## [What you need to do]
**1)** Please rewrite the attorney discipline excerpt between "I. Factual and" and "with Ashley Page.", inclusive, changing "Union County" to "Polk County".
**2)** In the attorney discipline excerpt, what monthly support amount did the district court set for Rodriguez after the March 31 hearing?

I. Factual and Procedural Background.
Jeffrey Janssen obtained his Iowa law license in 2016 and maintained a
private law practice in Des Moines alongside another attorney. This case arises
from Janssen’s representation of one client in a child support matter and another
client in a child custody matter. Neither party contests the commission’s factual
findings, and we agree with those factual findings below upon our de novo review
of the record. 3
A. Child Support Matter (Count I). Victor Rodriguez hired Janssen
around February 24, 2017, to represent him in an administrative child support
proceeding in Union County for a child that Rodriguez fathered with Ashley Page.
The State represented the Iowa Child Support Recovery Unit to collect child
support from Rodriguez. Initially, Page did not have legal representation but soon
lawyered up after receiving the following letter from Janssen threatening to seek
full custody of her son on his client’s behalf if she did not consent to his client’s
desire to terminate his parental rights over that same child:
I represent Victor Rodriguez in an action against you, as an interested party, to terminate parental rights of W.M.P., a minor child. I hope that you are in agreement to this process. If so, things will go a lot smoother if I can get your cooperation in this matter. If not, Victor will be seeking full custody of your son, W.M.P.
Page retained attorney David Jungmann. The parties participated in a hearing
on March 31 that resulted in a district court order establishing Rodriguez’s
support at $450 per month beginning April 1. The district court reserved the
remaining issue of retroactive support for a final hearing on April 21.
The second hearing could not proceed as scheduled because Janssen
informed the court at the outset that he would be filing a motion to disqualify
Jungmann. His subsequent motion alleged Jungmann should be disqualified
because he previously represented Jacqueline Rodriguez—Victor Rodriguez’s
ex-wife—in the couple’s 2008 dissolution proceedings. Janssen’s motion also
made various unsubstantiated claims that Jungmann had a “personal vendetta”
against and “a physical altercation” with Victor Rodriguez. Additionally, Janssen
accused Jungmann of “coaching witnesses who were under the influence to 4
testify against [Victor] Rodriguez on the stand.” The motion attached
Jungmann’s appearance as Jacqueline’s attorney and Jacqueline’s answer in the
2008 dissolution proceedings, but there was no support for Janssen’s other
allegations in the motion.

[Items from a dataset]

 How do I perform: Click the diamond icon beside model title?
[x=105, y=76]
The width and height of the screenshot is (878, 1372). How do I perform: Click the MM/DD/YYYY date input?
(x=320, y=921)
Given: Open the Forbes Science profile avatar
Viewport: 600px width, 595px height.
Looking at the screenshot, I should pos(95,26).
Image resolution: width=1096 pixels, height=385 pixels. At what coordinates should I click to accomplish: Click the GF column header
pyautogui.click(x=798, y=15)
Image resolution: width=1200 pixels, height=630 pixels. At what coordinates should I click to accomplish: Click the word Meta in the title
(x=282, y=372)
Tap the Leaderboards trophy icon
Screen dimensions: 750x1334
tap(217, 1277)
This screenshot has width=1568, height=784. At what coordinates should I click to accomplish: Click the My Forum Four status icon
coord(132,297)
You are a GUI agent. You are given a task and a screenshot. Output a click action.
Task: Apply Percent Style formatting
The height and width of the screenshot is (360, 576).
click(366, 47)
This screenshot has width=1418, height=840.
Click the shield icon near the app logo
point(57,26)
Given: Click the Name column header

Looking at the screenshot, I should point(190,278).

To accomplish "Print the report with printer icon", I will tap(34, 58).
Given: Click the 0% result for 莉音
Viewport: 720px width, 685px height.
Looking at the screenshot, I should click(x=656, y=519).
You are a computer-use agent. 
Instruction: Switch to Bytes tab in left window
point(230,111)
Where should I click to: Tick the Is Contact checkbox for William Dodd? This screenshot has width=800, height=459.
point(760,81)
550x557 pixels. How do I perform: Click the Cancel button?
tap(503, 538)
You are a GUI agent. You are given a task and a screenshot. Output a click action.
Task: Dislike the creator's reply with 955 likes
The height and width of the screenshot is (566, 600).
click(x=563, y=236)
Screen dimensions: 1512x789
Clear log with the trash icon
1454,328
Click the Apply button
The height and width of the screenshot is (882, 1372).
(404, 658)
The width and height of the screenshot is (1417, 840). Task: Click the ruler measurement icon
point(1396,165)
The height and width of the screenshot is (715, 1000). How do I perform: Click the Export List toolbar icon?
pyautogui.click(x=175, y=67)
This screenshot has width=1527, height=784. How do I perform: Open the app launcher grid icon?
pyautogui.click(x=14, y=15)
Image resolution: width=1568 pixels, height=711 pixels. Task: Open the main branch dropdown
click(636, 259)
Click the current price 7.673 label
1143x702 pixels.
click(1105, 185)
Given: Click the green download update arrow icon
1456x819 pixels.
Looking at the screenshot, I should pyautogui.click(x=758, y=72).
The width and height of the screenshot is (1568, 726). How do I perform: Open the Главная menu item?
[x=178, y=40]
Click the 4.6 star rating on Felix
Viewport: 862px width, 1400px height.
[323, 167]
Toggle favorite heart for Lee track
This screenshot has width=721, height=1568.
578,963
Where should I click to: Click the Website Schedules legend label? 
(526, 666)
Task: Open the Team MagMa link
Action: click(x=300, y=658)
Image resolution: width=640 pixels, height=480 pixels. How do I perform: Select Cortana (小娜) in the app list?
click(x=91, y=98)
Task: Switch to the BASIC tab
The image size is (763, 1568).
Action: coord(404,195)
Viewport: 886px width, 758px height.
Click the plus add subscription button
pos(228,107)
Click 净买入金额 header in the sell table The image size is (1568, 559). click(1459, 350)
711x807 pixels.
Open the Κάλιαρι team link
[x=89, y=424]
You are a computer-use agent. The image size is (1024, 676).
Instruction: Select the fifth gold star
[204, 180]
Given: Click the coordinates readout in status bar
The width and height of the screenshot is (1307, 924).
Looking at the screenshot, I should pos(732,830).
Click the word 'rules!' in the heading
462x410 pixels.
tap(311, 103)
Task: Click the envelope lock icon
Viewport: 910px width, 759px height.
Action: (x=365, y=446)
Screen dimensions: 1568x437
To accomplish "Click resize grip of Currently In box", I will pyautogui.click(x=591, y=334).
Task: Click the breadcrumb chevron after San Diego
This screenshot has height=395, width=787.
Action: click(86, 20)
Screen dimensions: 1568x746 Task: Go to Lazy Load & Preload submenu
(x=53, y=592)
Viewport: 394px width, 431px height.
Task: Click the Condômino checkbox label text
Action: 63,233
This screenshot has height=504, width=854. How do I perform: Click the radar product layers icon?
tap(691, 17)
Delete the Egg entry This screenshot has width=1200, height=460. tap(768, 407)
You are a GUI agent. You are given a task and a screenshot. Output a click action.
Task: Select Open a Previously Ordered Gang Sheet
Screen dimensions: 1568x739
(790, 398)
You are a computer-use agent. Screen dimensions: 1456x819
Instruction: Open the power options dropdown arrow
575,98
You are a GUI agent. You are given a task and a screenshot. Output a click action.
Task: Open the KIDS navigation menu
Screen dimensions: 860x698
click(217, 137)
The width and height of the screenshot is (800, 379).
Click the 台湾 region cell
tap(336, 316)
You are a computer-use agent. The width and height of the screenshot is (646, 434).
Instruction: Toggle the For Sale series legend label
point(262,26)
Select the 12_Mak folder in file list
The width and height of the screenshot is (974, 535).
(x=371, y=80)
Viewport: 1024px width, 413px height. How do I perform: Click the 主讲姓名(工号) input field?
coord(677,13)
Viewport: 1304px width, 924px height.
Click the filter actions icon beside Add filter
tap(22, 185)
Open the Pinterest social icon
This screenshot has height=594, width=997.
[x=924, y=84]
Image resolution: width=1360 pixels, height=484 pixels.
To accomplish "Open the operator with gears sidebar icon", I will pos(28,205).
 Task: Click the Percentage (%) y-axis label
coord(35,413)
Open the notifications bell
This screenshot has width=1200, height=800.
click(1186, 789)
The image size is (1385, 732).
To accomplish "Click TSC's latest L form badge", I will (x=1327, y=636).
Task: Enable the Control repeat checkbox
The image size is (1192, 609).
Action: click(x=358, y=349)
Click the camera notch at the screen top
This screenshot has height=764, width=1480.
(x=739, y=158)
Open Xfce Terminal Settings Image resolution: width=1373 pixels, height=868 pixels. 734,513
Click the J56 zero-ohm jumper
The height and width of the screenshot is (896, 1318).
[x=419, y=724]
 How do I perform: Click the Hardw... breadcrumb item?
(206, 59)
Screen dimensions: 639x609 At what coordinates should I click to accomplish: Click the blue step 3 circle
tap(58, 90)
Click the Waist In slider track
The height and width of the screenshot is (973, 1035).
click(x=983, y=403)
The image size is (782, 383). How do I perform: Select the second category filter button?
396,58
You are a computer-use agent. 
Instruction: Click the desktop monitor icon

## [Solutions]
**1)**
I. Factual and Procedural Background.
Jeffrey Janssen obtained his Iowa law license in 2016 and maintained a
private law practice in Des Moines alongside another attorney. This case arises
from Janssen’s representation of one client in a child support matter and another
client in a child custody matter. Neither party contests the commission’s factual
findings, and we agree with those factual findings below upon our de novo review
of the record. 3
A. Child Support Matter (Count I). Victor Rodriguez hired Janssen
around February 24, 2017, to represent him in an administrative child support
proceeding in Polk County for a child that Rodriguez fathered with Ashley Page.

**2)** $450 per month, beginning April 1.